On 11/10/2017 20:30, Chris Angelico wrote:
On Thu, Oct 12, 2017 at 3:29 AM, Rhodri James <rho...@kynesim.co.uk> wrote:
On 11/10/17 15:36, Chris Angelico wrote:

That's only really one level more complex than declarations I use fairly
regularly (I am an embedded system programmer most of the time).  On the
other hand, I never actually do declare things in that way: typedef is your
friend, and makes your C code much easier to read.

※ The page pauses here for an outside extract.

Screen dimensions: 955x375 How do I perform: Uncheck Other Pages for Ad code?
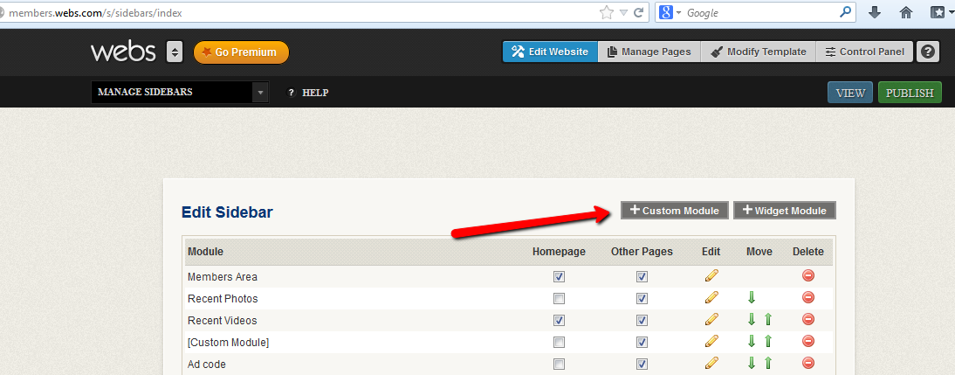(x=642, y=364)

I wouldn't consider embedded systems to be the most common kind of C
coding out there, particularly when people compare against C++ (I
don't remember ever hearing of anyone doing embedded work in C++,
though I'm sure it does happen). Nevertheless, you're exactly right
about the typedefs. Writing crazily complicated type declarations
without typedefs is like writing massively nested list comprehensions
without intermediate variables. Hey look, Python's terrible! Or maybe
they're just non-idiomatic examples.

Look at my last example posted a few minutes before this.

You'd say the C needed typedefs.

But in the original language, type declarations are clear enough that they don't need typedefs.

The typedefs help to mitigate a problem in one language that doesn't exist in the other. Surely it's better to have neither the cryptic type nor the typedef. Everything would be much cleaner.